I have fond memories of gathering at my grandparent’s home as a child. A couple of times a month my parents, my aunts and uncles, my cousins and I would gather for a big family dinner. It was always a full day’s affair, and sometimes a full weekend.
My grandmother’s sister lived in the house right next to my grandparent’s home. Aunt Mildred was a special kind of woman. She always offered a big smile, a hearty laugh and a giant, welcoming spirit.
One weekend as my cousin, Karen and I were hanging out with Aunt Mildred, we noticed a giant shiny steel machine in her pantry. “What’s that, Aunt Mildred?”we asked. “It’s a juicer,” she told us. “You can take fresh vegetables and fruits and make them into juices.” And then, of course, she proceeded to demonstrate. The juices she made from putting carrots, celery and beets into this funny, loud machine came out surprisingly pleasing to a nine-year-old’s palate.
It wasn’t until many years later that I understood why my Aunt Mildred was suddenly so committed to drinking fresh vegetable juice. She had breast cancer that had metastasized to her lungs. She was trying to save her own life.
This was my first experience with my family’s dance with breast cancer. In the ensuing years I would lose two aunts to breast cancer, my own mother would be diagnosed and later die of breast cancer, and my middle sister would have a mastectomy not once, but twice, because of breast cancer. Cancer, it seems, was rampant in the women of my family.
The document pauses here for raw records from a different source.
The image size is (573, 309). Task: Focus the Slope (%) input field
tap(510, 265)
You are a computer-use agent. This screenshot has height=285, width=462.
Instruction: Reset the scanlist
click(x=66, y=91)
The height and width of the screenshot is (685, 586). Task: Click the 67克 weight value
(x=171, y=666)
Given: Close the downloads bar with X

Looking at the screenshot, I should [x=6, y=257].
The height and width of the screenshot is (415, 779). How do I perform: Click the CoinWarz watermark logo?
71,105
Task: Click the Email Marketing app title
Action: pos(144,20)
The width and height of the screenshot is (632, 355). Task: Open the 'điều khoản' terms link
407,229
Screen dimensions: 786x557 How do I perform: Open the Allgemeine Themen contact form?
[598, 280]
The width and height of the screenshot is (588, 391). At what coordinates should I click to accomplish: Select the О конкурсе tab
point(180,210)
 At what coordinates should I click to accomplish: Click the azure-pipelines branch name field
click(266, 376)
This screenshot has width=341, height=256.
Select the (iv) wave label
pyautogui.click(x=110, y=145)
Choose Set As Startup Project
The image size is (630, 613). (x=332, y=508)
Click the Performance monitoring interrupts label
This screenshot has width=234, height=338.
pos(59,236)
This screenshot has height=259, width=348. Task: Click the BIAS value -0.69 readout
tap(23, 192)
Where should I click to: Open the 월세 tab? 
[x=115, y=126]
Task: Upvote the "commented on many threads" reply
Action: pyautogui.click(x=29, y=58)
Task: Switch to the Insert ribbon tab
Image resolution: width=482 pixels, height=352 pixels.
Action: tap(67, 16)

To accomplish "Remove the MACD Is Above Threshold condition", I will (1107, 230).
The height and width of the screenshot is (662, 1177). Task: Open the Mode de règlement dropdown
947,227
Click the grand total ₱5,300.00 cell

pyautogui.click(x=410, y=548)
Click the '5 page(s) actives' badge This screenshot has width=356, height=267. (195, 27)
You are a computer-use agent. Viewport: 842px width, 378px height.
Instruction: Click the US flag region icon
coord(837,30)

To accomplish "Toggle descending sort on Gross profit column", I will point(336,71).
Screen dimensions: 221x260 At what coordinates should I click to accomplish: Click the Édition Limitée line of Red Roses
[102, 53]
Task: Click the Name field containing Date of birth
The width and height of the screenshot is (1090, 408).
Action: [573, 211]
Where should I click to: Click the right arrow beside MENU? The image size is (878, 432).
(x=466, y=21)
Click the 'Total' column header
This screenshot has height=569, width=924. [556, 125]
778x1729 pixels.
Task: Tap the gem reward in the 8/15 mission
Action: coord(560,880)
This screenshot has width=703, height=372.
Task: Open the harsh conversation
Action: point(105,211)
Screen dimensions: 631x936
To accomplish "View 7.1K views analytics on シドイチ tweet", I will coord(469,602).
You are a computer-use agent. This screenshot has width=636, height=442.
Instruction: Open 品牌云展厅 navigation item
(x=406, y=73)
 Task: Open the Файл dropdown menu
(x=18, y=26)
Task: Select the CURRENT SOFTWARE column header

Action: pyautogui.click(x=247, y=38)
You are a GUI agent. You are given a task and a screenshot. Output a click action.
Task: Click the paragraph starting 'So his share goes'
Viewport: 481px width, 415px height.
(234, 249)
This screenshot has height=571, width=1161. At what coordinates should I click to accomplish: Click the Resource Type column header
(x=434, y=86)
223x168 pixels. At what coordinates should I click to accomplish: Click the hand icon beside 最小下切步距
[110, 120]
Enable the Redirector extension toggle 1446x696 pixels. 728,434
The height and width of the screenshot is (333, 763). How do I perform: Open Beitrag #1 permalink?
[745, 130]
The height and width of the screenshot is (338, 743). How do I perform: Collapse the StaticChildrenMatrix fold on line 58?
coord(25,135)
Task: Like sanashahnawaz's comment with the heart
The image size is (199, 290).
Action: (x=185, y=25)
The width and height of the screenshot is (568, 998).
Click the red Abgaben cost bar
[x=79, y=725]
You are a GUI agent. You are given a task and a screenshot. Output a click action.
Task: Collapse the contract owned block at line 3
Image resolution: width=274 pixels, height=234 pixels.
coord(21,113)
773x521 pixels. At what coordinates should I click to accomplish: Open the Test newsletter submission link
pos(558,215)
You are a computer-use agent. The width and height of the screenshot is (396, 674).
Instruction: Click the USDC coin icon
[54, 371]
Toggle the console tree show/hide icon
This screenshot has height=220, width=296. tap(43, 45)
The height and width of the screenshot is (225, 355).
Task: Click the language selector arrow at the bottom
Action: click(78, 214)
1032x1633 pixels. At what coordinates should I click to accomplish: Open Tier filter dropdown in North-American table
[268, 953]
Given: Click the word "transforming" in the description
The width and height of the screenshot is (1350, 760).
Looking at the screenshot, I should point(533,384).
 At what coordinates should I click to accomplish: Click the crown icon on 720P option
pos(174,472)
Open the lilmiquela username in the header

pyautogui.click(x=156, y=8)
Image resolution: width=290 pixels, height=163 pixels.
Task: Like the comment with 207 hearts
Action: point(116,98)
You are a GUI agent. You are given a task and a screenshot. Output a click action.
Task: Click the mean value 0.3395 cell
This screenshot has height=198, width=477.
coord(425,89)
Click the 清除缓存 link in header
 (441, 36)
In 1983, when I was just 33 years old, I had my own brush with cancer, but it was in my uterus, not in my breast. I had a hysterectomy and post-surgical treatment, and recovered fully. My own experience with cancer was especially poignant, however, because my mother and I were diagnosed and treated in the same year – she with breast cancer and me with uterine cancer.
At the end of our respective treatments we were both given the traditional five-year window. If you make it through five years with no recurring cancer, your odds are greatly improved that the cancer will not come back. My five-year markers were clean – I was home free. My mother’s were not. Her cancer metastasized to her liver and kidneys, and four years later she was gone.
I lost my mother to breast cancer when I was 42 and she was 74. That is far too young an age for either of us to have experienced this loss, not that there is any age that is a right age for a girl to lose her mother. My mom and I had always been close and it was difficult to learn to live my life without her physical presence.